Francesco Berger (1834-1933) was a musician and musical director. He wrote the incidental music for Collins’s two plays The Lighthouse and The Frozen Deep. Familiarly hagiographic about Dickens, this reminiscence contains just a few mentions of Collins but some details about performances of the plays. The accounts may not be completely reliable.

He [Dickens] invited me to associate with him in a play called "The Lighthouse," written by Wilkie Collins, by composing its overture and incidental music. He produced it in the theatre he had had constructed in the back-garden of his house, one of a block of three, standing a little off Tavistock Square, and acted in it with members of his family and a few intimate friends. Stanfield painted the scenery, Forster recited the prologue, Wills was prompter, and I presided at the piano with a quartet of orchestra. It was afterwards repeated at Campden House, the Kensington mansion of Colonel Waugh.

A year later it was followed by "The Frozen Deep," written by the same hand and acted by the same company, for which I composed fresh music. Like its predecessor it proved an immense success, and " Society " spoke of nothing else for weeks. Queen Victoria having expressed her wish to witness it, a strictly private performance was given at "The Gallery of Illustration " in Regent Street, which she attended accompanied by the Prince Consort, the King of the Belgians, and the Court. Her Majesty was so delighted that she wished to thank "the manager" personally for the pleasure he had given; so, at the conclusion of the play, she tarried in her place while Dickens exchanged the ragged costume of: the final scene for evening-dress. Even in those early democratic days a reigning monarch paid that sort of compliment to genius such as his.

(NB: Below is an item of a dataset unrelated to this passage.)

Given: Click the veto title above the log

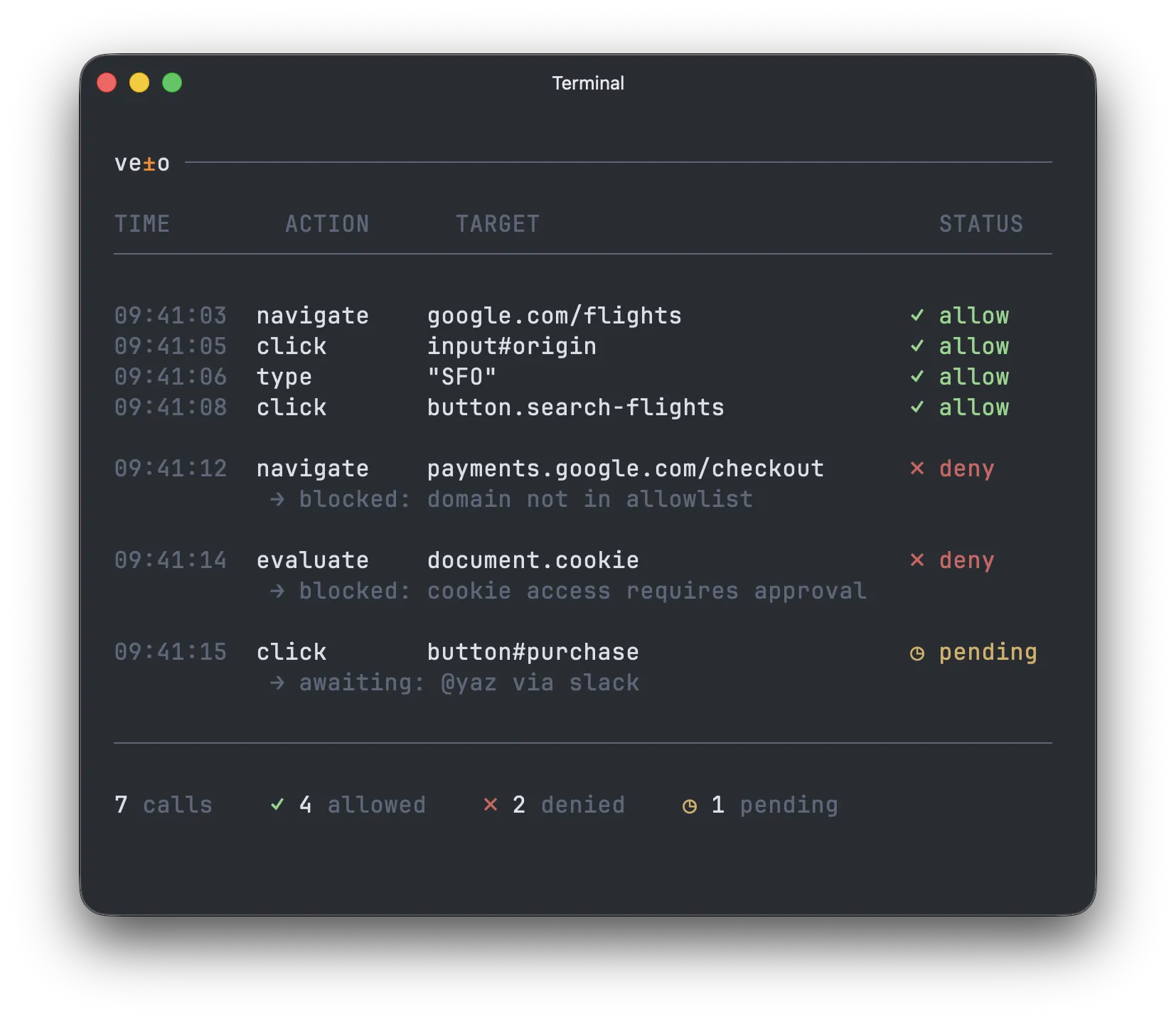Looking at the screenshot, I should 142,164.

Soon after this, Dickens organised a series of public entertainments in remembrance of his recently deceased friend Douglas Jerrold. One was the performance of "The Frozen Deep" in the Free Trade Hall at Manchester, by practically the same company. It was during our journey to that city that our train was much delayed. I was travelling in the compartment adjoining that of Dickens, and we all grew desperately hungry. To beguile the time we composed conundrums, scribbled them on scrolls of paper, and passed them from window to window on sticks and umbrellas. From him came the question: "Why is the manager’s stomach at this moment like a butler’s pantry?" And while we were puzzling for the solution, we received his: "Because there is a sink in (sinking) there."

The Manchester audience that crowded the building endorsed to the full the verdict of London, and two more performances had to be conceded. We all had a glorious time in Cottonopolis… [pp15-16]

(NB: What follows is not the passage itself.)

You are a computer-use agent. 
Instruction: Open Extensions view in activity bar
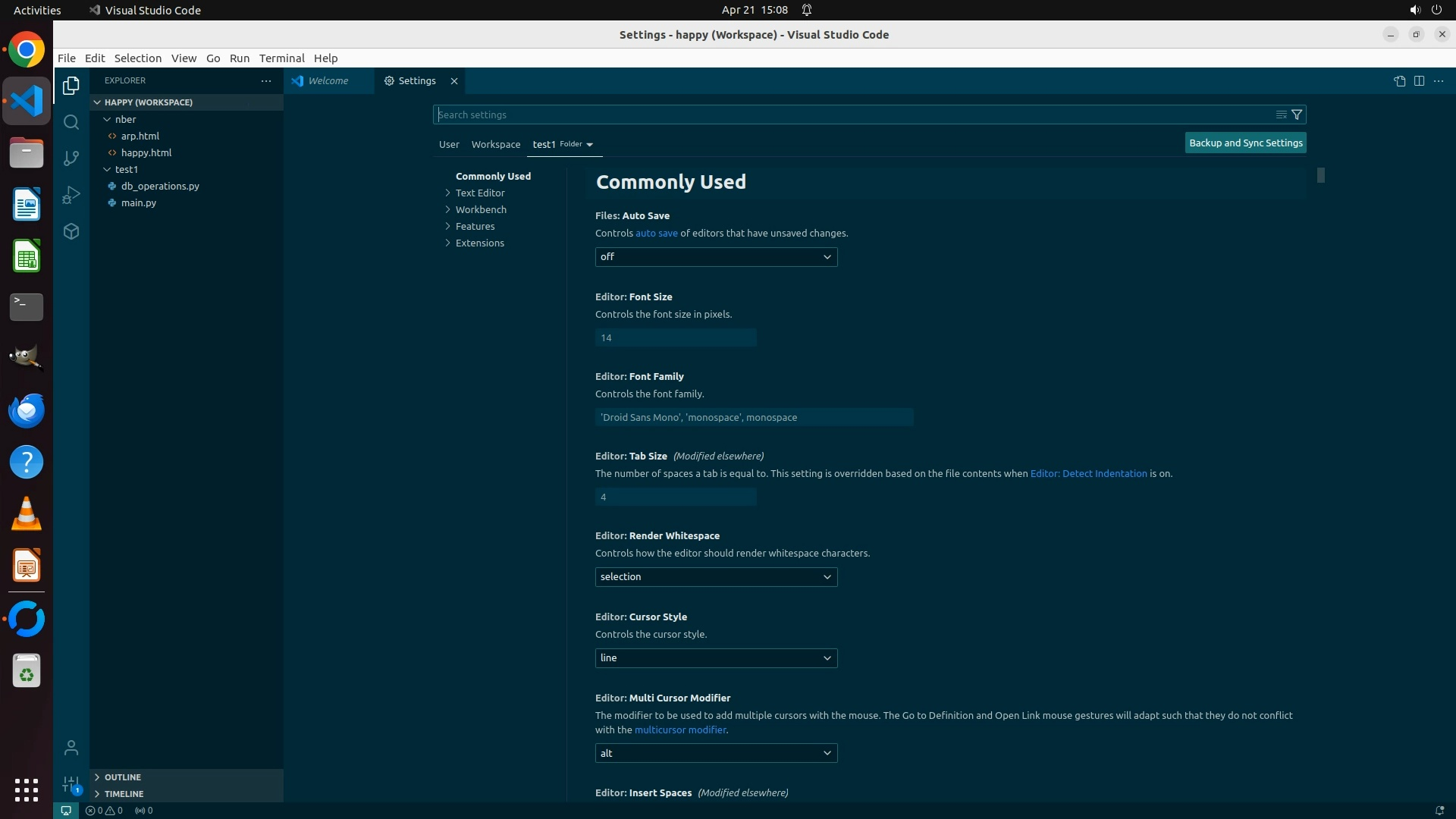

Dickens had a keen appreciation of the good things of the table. His own was always lavishly supplied for his friends, and the very numerous rehearsals which preceded the plays he produced at his house were always followed by substantial suppers, which all concerned partook of, seated round the large table in his commodious dining room. The viands would have delighted the heart of John Browdie, for they included a huge joint of cold roast beef, a tongue, a ham, several cold roast fowls, a few raised pies, trifle, tarts and jellies, dozens of bottled Guinness and Bass, and ended with punch brewed by "the manager’s" own hands. Punch, in those days, meant a deliciously odoured compound of rum and brandy, spice, sugar and lemon juice, ladled, piping hot, into good-sized tumblers from a bowl the size of a small bath. [pp17-18]

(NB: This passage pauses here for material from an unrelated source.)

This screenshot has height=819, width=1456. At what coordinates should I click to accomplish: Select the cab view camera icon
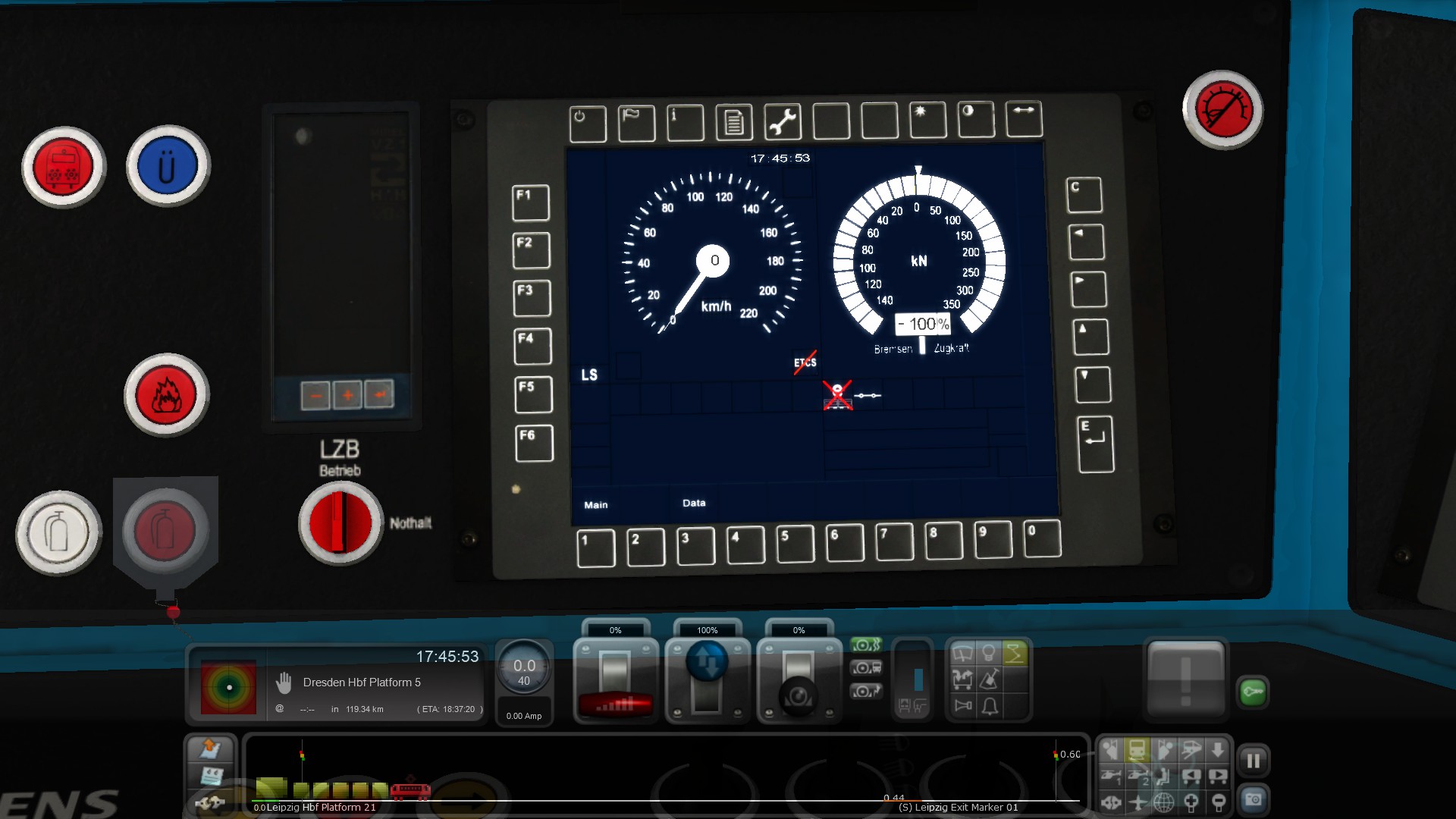click(x=1137, y=751)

When I once spent a week with him and his family in Boulogne, I had occasion to notice him in the role of devoted parent. One evening, when he, Wilkie Collins and I visited a fair then in progress in that quaint old town, he carried his youngest boy on his shoulders from show to show, that he might see the fun as well as his elders. And how keenly he sympathised with neglected, ill-used, misunderstood boys, readers of his books do not need to be reminded. [p19-20]


From 97 by Francesco Berger, London 1931.